Huge data loss after altering files in dbpath on a running instance

    • Type: Icon: Bug Bug
    • Resolution: Done
    • Priority: Icon: Major - P3 Major - P3
    • None
    • Affects Version/s: 3.0.2
    • Component/s: Storage
    • None
    • ALL
    • Hide

      In our case :

      • Generate a lot of data over a few hours
      • Launch lots of long updates
      • Restart mongod or make it crash as updates are still occurring
      • Assess the data loss in client
      Show
      In our case : Generate a lot of data over a few hours Launch lots of long updates Restart mongod or make it crash as updates are still occurring Assess the data loss in client

      Hello,

      We are running a single dev server mongodb (almost every parameter is default, except directoryPerDB), no replication, just for testing (we'll definitely put replication, even on dev, after this problem...).
      We've been running some very long processes over the week-end, that created over 200 GB of "aggregated" data (not necessarily with aggregation framework).

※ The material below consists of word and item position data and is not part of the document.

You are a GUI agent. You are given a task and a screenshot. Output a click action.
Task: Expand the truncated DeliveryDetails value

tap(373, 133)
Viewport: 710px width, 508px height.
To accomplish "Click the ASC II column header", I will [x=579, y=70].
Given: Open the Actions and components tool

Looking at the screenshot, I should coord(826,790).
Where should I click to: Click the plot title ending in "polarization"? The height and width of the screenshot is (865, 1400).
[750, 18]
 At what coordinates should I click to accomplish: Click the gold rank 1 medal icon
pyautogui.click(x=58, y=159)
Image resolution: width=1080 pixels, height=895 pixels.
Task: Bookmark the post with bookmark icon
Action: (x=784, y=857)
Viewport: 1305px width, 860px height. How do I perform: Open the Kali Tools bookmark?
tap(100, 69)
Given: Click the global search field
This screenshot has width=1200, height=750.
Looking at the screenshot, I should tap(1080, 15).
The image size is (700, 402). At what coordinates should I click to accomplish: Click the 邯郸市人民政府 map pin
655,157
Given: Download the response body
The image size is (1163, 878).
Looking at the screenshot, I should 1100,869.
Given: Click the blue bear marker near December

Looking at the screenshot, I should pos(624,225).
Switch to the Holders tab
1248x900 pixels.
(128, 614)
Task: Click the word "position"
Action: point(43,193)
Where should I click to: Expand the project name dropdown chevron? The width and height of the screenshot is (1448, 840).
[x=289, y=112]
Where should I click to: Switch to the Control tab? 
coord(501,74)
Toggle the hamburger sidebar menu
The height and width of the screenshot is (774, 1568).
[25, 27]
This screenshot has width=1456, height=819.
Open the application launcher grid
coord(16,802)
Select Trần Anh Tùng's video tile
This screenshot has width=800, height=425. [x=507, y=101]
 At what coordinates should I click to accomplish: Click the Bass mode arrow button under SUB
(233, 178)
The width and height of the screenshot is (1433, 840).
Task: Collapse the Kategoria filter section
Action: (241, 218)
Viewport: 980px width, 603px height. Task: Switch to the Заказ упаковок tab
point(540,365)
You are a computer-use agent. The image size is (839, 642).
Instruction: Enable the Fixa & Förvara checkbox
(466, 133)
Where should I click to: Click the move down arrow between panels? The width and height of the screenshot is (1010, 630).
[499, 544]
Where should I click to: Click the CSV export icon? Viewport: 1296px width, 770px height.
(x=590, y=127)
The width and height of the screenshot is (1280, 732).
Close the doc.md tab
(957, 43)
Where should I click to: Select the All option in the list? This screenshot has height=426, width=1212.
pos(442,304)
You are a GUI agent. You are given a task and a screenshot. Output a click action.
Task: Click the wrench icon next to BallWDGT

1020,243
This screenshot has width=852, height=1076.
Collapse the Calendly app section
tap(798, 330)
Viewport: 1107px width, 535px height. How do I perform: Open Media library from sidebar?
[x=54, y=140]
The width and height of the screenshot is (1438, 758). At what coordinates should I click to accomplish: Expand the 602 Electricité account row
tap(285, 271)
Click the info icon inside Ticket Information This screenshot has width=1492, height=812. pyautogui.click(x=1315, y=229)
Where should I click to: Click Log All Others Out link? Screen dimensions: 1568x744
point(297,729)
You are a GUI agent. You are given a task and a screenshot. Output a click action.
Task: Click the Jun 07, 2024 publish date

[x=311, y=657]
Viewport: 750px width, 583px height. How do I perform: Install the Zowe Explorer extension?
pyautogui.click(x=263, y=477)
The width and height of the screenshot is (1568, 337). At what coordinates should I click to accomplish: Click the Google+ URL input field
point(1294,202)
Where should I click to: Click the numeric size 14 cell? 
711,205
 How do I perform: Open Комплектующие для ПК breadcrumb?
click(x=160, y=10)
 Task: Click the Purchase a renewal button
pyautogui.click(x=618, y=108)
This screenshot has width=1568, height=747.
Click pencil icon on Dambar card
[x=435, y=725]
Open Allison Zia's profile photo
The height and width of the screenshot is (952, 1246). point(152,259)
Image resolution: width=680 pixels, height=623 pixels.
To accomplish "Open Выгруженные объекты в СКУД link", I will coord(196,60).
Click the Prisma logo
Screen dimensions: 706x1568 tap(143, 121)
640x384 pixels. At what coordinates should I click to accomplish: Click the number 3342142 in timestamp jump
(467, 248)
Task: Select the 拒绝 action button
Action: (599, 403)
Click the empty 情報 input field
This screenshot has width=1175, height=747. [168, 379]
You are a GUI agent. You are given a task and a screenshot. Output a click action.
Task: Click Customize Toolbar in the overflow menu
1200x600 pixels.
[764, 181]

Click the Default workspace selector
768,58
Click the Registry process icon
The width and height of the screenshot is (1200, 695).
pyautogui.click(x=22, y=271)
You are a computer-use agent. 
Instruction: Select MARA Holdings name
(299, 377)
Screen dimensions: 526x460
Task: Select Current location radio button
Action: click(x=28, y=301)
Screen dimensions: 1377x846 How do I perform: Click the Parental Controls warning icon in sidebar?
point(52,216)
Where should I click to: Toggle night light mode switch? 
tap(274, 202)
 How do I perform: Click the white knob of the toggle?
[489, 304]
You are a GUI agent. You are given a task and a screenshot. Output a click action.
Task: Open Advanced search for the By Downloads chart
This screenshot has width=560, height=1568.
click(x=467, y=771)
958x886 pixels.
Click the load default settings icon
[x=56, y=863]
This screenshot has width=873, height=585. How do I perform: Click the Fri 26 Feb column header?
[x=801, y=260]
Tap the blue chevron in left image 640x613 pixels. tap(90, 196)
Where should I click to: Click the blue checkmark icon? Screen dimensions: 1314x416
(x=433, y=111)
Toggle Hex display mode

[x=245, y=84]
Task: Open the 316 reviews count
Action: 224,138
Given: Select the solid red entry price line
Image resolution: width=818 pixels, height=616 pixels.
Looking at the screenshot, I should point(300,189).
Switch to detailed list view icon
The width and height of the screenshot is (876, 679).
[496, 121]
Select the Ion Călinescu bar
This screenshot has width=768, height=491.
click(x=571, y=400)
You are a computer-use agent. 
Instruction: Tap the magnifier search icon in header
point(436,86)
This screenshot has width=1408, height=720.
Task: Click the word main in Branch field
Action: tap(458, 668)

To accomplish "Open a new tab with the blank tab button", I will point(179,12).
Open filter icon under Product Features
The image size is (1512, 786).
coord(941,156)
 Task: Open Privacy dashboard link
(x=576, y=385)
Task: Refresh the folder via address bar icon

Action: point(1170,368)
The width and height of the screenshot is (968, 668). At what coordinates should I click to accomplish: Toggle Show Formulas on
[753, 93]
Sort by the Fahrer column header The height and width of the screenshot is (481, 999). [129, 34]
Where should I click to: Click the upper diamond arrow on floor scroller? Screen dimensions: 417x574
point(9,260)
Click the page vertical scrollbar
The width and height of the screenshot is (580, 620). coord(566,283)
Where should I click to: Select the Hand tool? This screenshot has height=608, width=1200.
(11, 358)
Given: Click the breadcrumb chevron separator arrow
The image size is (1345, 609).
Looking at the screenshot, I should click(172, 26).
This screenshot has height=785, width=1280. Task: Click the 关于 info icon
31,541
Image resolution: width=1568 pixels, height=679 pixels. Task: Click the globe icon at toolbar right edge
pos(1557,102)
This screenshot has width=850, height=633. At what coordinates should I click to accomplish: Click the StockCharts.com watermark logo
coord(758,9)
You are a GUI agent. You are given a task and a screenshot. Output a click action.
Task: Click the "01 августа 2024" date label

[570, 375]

      This morning, we had a crash on our MongoDB dev server. The crash was provoked by us moving data files from a certain DB that was not used by MongoDB at this moment.
      Well, it seems that MongoDB noticed that and decided to crash, too bad but it was kinda expected.
      Please note that mongodb was doing lots of updates on another database at this same moment (enough updates to get the whole instance very slow).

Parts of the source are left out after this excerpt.